Vliyaniye postoyannykh magnitnykh poley na rost sarkomy u belykh krys (The Effect of Permanent Magnetic Fields on the Growth of Sarcoma in White Rats)
  • Les travaux d'Ukolova et Khimich (1960) démontrent des effets inhibiteurs significatifs des champs magnétiques permanents sur la croissance tumorale expérimentale. Leurs recherches sur le sarcome chez le rat révèlent une réduction du volume tumoral et des modifications histopathologiques, suggérant des mécanismes d'action impliquant l'apoptose et l'angiogenèse. Ces études ouvrent des perspectives pour le développement de thérapies anticancéreuses non invasives.
  • Les recherches de Zbirak et Keyvan (1966) sur les leucocytes des patients atteints de tumeurs malignes montrent des modifications réactives sous l'influence magnétique. Leurs travaux révèlent des changements dans la dynamique cellulaire et la réponse immunitaire, avec des implications potentielles pour le diagnostic et le suivi thérapeutique en oncologie. Les altérations observées pourraient refléter une modulation de l'activité des cellules immunitaires.
  • Strekova (1967) étudie les effets des champs magnétiques de haute intensité sur la mitose dans les racines de haricot, révélant des perturbations dans le cycle cellulaire et la division mitotique. Ses recherches fournissent des bases cytologiques pour comprendre les effets antiprolifératifs des champs magnétiques, avec des applications potentielles en cancérologie et en biologie du développement.

Recherches internationales et perspectives futures

Biological Effects of Magnetic Fields
  • Les travaux de Barnothy (1960) synthétisent les connaissances internationales sur les effets biologiques des champs magnétiques, établissant des bases comparatives avec les recherches soviétiques. Sa revue exhaustive couvre les effets aux niveaux moléculaire, cellulaire et organismique, avec des implications pour les applications médicales et biotechnologiques. Les mécanismes d'action proposés incluent des effets sur les radicaux libres et les processus redox.

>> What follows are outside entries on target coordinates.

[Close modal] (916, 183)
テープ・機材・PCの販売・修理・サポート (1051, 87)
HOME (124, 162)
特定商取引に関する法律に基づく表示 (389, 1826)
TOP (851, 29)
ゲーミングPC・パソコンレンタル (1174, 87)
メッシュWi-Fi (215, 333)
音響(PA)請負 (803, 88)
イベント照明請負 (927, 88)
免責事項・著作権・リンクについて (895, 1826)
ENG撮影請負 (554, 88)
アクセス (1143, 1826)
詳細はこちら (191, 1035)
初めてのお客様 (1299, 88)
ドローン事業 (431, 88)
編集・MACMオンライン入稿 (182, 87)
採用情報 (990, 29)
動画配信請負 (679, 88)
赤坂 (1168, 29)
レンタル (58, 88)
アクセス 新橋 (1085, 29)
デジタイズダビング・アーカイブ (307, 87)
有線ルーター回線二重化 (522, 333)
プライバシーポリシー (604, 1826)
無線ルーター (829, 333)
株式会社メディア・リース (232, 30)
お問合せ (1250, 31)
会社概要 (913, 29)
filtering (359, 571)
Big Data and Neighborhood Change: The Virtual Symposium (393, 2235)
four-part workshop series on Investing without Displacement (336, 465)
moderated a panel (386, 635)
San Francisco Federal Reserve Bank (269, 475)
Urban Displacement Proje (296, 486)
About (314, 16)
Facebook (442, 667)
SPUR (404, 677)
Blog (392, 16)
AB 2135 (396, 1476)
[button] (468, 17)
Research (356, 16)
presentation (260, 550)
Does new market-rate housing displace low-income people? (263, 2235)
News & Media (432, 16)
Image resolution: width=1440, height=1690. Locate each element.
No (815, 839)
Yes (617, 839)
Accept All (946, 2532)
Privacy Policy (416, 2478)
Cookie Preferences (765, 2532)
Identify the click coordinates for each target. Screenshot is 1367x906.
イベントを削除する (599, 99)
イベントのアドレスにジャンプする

  • Les recherches de Brown (1966) sur la sensibilité des organismes aux champs magnétiques très faibles ouvrent de nouvelles perspectives en biomagnétisme. Ses études démontrent que même des intensités magnétiques subtiles peuvent influencer les processus biologiques, suggérant l'existence de mécanismes de détection et de transduction sophistiqués. Ces travaux ont des implications pour la compréhension de la navigation animale et des rythmes biologiques.
  • Friedman, Becker et Bachman (1967) explorent les effets des champs magnétiques sur les temps de réaction et les performances cognitives, révélant des modifications subtiles mais significatives des fonctions cérébrales. Leurs recherches contribuent à la compréhension des effets neurologiques des champs magnétiques et ouvrent des perspectives pour les applications en neurosciences et en ergonomie.